Zwipe has also announced a number of customers all of whom will result in orders for IDEX. Redeye is predicting Zwipe will generate US$7.6 million in 2022 ramping to $54 million in 2023. We believe that at least 25% of Zwipe’s cost of goods sold will go to IDEX, so on $54 million, at Redeye’s 28% gross margin estimate that would be between $10 and $15 million in sales to IDEX. It recently announced it was under evaluation by a Global Tier 1 Smartcard Manufacturer; it received two commercial orders from Beautiful Cards Corporation and Inkript, and it has also announced pilots with MEPS, Reltime, Credit Lebanaise, and a Global Tier-1 Bank.

Progress has accelerated recently and production ramp forecasts are now supported by orders coming in. Investors must also be aware that given its cash burn the company will need to do a capital raise soon. We expect that to happen before year-end. Clearly management was waiting for the Mastercard and VISA certification and the IDEMIA order before launching its efforts. The company is still burning about $5.5-6.5 million a quarter and had $12.9 million in cash on September 30, 2021.

Q3 Earnings Results

In Q3 of 2021 the company generated $732,000 in revenues sequentially up again from $697,000 in Q2 and compared to $248,000 in Q3 2020. Product sales were $731,000 in Q3 2021 compared to $246,000 in 2020, again reflecting primarily production shipments to Bloomberg as well as an increasing ramp of sample and pilot shipments to card manufacturers. The majority of sales were still to Bloomberg for its new keyboards against its $6 million minimum contract.
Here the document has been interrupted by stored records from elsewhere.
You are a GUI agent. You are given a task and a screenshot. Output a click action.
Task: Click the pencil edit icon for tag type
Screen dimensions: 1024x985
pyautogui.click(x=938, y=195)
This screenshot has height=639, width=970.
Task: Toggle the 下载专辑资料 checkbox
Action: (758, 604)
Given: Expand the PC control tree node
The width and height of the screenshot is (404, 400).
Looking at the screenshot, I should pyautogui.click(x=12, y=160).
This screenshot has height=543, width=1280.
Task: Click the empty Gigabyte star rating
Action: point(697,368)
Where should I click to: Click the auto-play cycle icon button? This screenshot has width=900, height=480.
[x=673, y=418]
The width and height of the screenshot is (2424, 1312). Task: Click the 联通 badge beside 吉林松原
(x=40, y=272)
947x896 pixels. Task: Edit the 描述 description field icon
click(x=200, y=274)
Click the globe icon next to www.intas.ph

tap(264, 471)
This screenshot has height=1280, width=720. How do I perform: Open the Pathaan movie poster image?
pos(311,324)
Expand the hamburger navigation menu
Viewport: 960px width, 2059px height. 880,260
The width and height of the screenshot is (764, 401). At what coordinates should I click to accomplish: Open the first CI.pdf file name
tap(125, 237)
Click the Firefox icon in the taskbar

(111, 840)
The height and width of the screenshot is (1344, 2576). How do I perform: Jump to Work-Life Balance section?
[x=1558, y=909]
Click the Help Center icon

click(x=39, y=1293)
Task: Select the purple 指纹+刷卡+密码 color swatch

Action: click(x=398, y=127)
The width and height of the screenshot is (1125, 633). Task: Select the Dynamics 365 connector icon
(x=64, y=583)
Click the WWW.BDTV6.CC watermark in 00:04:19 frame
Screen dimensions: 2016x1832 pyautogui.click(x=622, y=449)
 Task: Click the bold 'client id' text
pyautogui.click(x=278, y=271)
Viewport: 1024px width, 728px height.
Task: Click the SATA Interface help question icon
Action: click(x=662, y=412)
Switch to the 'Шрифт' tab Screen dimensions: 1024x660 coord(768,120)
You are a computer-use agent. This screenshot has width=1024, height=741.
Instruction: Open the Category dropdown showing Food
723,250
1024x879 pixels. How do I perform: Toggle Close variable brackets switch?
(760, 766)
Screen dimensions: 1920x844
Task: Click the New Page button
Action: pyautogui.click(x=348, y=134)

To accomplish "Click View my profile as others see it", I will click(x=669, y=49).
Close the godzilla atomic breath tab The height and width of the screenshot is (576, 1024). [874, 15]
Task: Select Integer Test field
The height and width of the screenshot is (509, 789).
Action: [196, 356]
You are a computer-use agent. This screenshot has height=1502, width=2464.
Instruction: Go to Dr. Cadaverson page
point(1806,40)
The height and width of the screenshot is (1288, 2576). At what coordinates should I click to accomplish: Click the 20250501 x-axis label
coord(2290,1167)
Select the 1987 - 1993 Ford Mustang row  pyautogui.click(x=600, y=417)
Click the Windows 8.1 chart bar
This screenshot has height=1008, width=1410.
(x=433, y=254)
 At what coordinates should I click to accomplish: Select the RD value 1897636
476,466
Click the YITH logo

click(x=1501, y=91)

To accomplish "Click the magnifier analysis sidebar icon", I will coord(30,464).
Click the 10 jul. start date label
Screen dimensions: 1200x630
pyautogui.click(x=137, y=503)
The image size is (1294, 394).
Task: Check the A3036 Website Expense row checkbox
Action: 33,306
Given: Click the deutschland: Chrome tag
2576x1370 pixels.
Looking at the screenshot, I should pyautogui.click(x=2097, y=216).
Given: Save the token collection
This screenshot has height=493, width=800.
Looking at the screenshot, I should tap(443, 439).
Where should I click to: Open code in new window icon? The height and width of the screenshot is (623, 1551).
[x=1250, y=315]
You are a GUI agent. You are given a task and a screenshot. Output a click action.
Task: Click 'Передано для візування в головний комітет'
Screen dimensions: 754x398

Q3 sales yielded a gross margin of 59.0% versus 81.9% due to product mix. Operating expenses increased to $7.9 million in Q3 2021 versus $7.0 million in Q3 2020. Payroll costs increased $769,000 while other expense increased $359,000. R&D spending was again down from last year, this time by $271,000. The company believes expenses will start to decline as a percentage of sales and possible only increase slightly as far as marketing costs, but the big R&D spending is behind them. This year the company received government grants of $134,000 versus only $12,000 last year. Other income increased primarily due to the costs associated with being listed on NASDAQ.

The operating loss and net loss for the quarter were $7.5 million compared to a loss of $6.8 million last year. The non-GAAP loss was $6.9 million versus $5.1 million, an increase of $1.8 million. The non-GAAP loss takes out stock-based compensation.

GAAP loss per share was $0.008 versus $0.009, and non-GAAP was a loss of $0.007 versus a loss of $0.006. The share count increased 14.5% to 902 million average primary shares and 923 million fully diluted.

GAAP loss per ADS was $0.62 versus a loss of $0.65 last year. The non-GAAP loss per ADS was $0.56 versus a loss of $0.46. EBITDA loss in this quarter was $6.5 million compared to $5.3 million in Q3 2020. Cash flow (not including changes in working capital) was a negative $6.5 million compared to a negative $5.3 million. Free cash flow was a negative $6.3 million compared to a negative $5.4 million.

Balance Sheet

At the end of September IDEX had $12.9 million in cash, $13.7 million in working capital and no debt. It is still burning about $5.5-6.5 million a quarter.

As of November 2nd, the company had 919.5 primary shares outstanding or 12.3 million ADSs.